¿No dispones de Microsoft Windows? Si tu ordenador personal es un Apple MAC con procesador Intel (i3, i5, i7, ...), es compatible con Microsoft Windows, por lo que puedes seguir esta guía para poder disponer de Windows 10 x64 en tu dispositivo Mac OS. Una vez tengas tu Windows 10 funcionando, ya podrás instalar CONTASOL y FACTUSOL (y todo lo que desees).
¿Qué vas a necesitar? Necesitarás descargar unas cosas y adquirir una licencia de Windows 10 x64:
At first, it looked like a ghost.
The reply came:
> because code is memory. > and memory, even broken, wants to be found. > go. commit often. backup twice. > and when the link goes dark... you will know why. She tried to visit again the next week. The page was gone. Just a 404.
But three months later, when her colleague whispered in panic about a lost project, Elara smiled, wrote a single address on a sticky note, and slid it across the table.
No search engine ranked it highly. No social media post ever shared its true purpose. You had to hear about it from someone who had stumbled upon it by accident—someone who had been chasing a broken dependency, a corrupted log, or a deleted script, only to land on that plain white page with a single blinking cursor.
> commit hash? file name? last line you remember? The user typed a fragment: a variable name, a half-remembered function. A second passed—then a hundred lines of code appeared. Not reconstructed. Restored. As if the repository had never been lost.
In the sprawling, humming heart of the digital world, where data streams flowed like rivers of light and servers stood as silent cathedrals, there existed a million forgotten links. Most led nowhere. Some led to ruins.
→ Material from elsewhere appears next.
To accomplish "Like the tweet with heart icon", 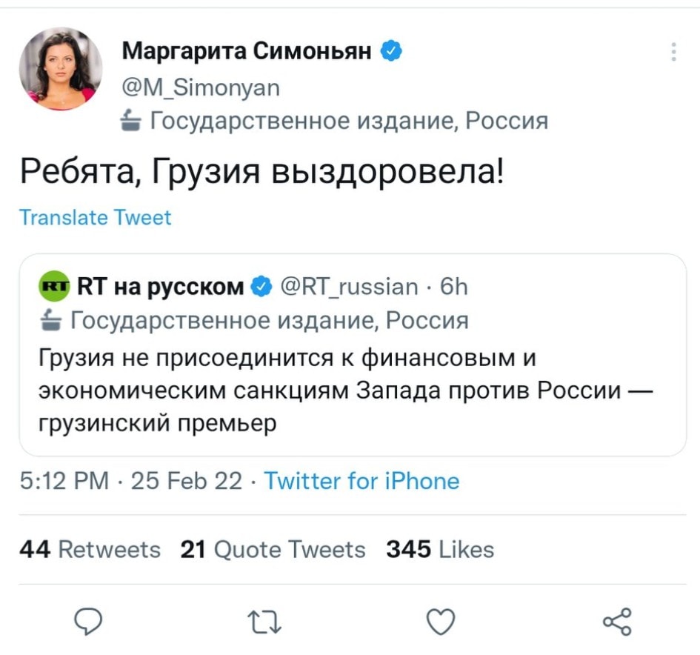I will pos(441,621).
At first, it looked like a ghost.
The reply came:
> because code is memory. > and memory, even broken, wants to be found. > go. commit often. backup twice. > and when the link goes dark... you will know why. She tried to visit again the next week. The page was gone. Just a 404. yexex github io
But three months later, when her colleague whispered in panic about a lost project, Elara smiled, wrote a single address on a sticky note, and slid it across the table. At first, it looked like a ghost
No search engine ranked it highly. No social media post ever shared its true purpose. You had to hear about it from someone who had stumbled upon it by accident—someone who had been chasing a broken dependency, a corrupted log, or a deleted script, only to land on that plain white page with a single blinking cursor. > go
> commit hash? file name? last line you remember? The user typed a fragment: a variable name, a half-remembered function. A second passed—then a hundred lines of code appeared. Not reconstructed. Restored. As if the repository had never been lost.
In the sprawling, humming heart of the digital world, where data streams flowed like rivers of light and servers stood as silent cathedrals, there existed a million forgotten links. Most led nowhere. Some led to ruins.